Estos, llegando donde Jesús, le suplicaban insistentemente diciendo: “Merece que se lo concedas, porque ama a nuestro pueblo, y él mismo nos ha edificado la sinagoga”.

Iba Jesús con ellos y, estando ya no lejos de la casa, envió el centurión a unos amigos a decirle: “Señor, no te molestes, porque no soy digno de que entres bajo mi techo, por eso ni siquiera me consideré digno de salir a tu encuentro. Mándalo de palabra, y quede sano mi criado. Porque también yo, que soy un subalterno, tengo soldados a mis órdenes, y digo a éste: ‘Vete’, y va; y a otro: ‘Ven’, y viene; y a mi siervo: ‘Haz esto’, y lo hace”.

Al oír esto Jesús, quedó admirado de él, y volviéndose dijo a la muchedumbre que le seguía: “Les digo que ni en Israel he encontrado una fe tan grande”. Cuando los enviados volvieron a la casa, hallaron al siervo sano.

Palabra del Señor.

Todos: Gloria a Ti, Señor Jesús. - Breve reflexión

(El MEC, si ha preparado, puede hacer una breve reflexión; si no, se guarda un breve silencio)

Preces

MEC: Ahora llenos de confianza oremos por las necesidades de nosotros y de todos nuestros hermanos. A cada petición responderemos: Oh Cristo, pan vivo bajado del cielo, escucha nuestra oración.

1. Te rogamos, Señor, por nuestros hermanos enfermos, haz que, animados por tu amor, puedan llevar serenamente su cruz por la redención de la humanidad.

2.      Señor Jesús, que durante tu vida terrena pasaste haciendo el bien y curando toda enfermedad, sostén y consuela a nuestros hermanos enfermos, para que puedan llevar la cruz de la enfermedad bajo la luz de tu designio universal de salvación.

3.      Jesús, varón de dolores y sabedor de dolencias, reconforta a los enfermos y une sus sufrimientos a los tuyos, para la salvación de todos los hombres.

4.      Señor Jesús, modelo de los que sufren, haz que nuestros enfermos encuentren alivio y consuelo en la promesa de tu salvación.

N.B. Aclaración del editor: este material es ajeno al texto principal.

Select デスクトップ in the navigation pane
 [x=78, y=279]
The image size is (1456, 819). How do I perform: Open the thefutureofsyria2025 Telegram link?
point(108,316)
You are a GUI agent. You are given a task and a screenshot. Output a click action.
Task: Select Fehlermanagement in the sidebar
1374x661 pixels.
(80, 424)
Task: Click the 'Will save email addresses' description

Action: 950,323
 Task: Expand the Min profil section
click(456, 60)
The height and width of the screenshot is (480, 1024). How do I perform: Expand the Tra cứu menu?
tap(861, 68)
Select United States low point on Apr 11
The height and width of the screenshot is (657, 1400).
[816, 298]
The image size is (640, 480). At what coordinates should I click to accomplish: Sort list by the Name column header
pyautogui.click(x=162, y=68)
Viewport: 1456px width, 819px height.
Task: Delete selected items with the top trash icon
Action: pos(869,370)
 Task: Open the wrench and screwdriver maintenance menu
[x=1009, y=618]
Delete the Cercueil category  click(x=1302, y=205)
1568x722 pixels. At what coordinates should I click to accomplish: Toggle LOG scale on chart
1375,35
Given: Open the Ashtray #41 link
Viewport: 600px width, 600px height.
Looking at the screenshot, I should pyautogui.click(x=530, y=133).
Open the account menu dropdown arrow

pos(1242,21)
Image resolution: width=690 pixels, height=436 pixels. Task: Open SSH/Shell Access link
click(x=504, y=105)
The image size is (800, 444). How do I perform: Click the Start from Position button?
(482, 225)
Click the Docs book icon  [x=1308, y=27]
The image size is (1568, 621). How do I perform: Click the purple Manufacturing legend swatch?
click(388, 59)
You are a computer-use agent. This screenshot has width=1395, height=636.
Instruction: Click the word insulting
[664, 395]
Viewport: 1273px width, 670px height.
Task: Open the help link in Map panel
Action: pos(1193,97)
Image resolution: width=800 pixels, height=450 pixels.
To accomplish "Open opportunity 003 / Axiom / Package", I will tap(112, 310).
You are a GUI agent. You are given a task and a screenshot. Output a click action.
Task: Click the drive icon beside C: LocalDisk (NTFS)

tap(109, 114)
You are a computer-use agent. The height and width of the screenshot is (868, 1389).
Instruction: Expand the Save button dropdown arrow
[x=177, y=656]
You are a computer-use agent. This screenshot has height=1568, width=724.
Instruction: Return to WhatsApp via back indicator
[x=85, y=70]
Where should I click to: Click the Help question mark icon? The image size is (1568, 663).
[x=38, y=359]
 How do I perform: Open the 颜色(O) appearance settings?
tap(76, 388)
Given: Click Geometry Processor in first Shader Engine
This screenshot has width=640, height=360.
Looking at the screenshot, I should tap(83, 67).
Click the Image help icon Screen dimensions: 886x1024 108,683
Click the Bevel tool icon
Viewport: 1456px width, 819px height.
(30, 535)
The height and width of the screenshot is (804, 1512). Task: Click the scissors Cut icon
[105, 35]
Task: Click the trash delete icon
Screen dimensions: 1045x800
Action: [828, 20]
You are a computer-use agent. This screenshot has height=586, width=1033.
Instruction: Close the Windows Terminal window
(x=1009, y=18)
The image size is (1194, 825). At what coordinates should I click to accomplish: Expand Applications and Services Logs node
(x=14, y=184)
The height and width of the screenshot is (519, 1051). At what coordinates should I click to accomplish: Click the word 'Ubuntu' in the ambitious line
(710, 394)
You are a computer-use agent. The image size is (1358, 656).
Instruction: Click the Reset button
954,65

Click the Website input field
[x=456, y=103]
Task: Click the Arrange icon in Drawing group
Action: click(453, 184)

Ministro: Señor y Padre Nuestro, Dios de todo consuelo y amor, escucha las súplicas que con fe y confianza te hemos dirigido, por Jesucristo nuestro Señor. R. Amén.

3. Comunión

Padre nuestro: Fieles al mensaje de Jesús, digamos confiadamente: PADRE NUESTRO...

Cordero de Dios

MEC: Cordero de Dios que quitas el pecado del mundo. R: Ten piedad de nosotros.

Ministro: Cordero de Dios que quitas el pecado del mundo. R: Ten piedad de nosotros.

Ministro: Cordero de Dios que quitas el pecado del mundo. R: Danos la paz.

Comunión

(Con la debida reverencia, el MEC saca del relicario al Santísimo Sacramento y lo presenta diciendo): Éste es el Cordero de Dios que quita el pecado del mundo. Dichosos los invitados a la cena del Señor.

R: Señor, no soy digno de que entres en mi casa, pero una palabra tuyi bastará para sanarme.

Ministro: El Cuerpo de Cristo.

Enfermo: Amén.

(Breve silencio de adoración)

Si se cree oportuno se puede concluir con la Oración de San Ignacio de Loyola

Ángeles y Serafines, ayúdenme a bendecir a Jesús Sacramentado que acabo de recibir.

Alma de Cristo, santifícame Cuerpo de Cristo, sálvame

Sangre de Cristo, embriágame Agua del costado de Cristo, lávame Pasión de Cristo, confórtame ¡Oh, buen Jesús, óyeme!

Dentro de tus llagas, escóndeme No permitas que me aparte de Ti Del maligno, defiéndeme

En la hora de mi muerte, llámame Y mándame ir a Ti

Para que con tus santos te alabe Por los siglos de los siglos. Amén

Oración después de la comunión

Padre Santo, a quienes creemos y confesamos que en este sacramento está realmente presente Jesucristo, quien por redimirnos nació de la Virgen M ría, padeció muerte de cruz y resucitó de entre los muertos, concédenos por es comunión que hemos recibido, obtener de El nuestra salvación eterna. Por Cristo nuestro Señor. Amén.

4. Rito conclusivo

Que Dios, nuestro Padre, nos bendiga.

R. Amén.

Que el Hijo de Dios nos conceda la salud.

R. Amén.

Que el Espíritu Santo nos ilumine.

R. Amén.

Que la Trinidad Omnipotente de Dios, encienda nuestro corazón y nos dé su paz, R. Amén.

Y que a todos nosotros nos bendiga el Padre, el Hijo y el Espíritu Santo.

Ministro: Bendigamos al Señor. R: Demos gracias a Dios.

Se puede concluir con un canto, por ejemplo: Bendito, bendito, bendito sea Dios, los ángeles cantan y alaban a Dios.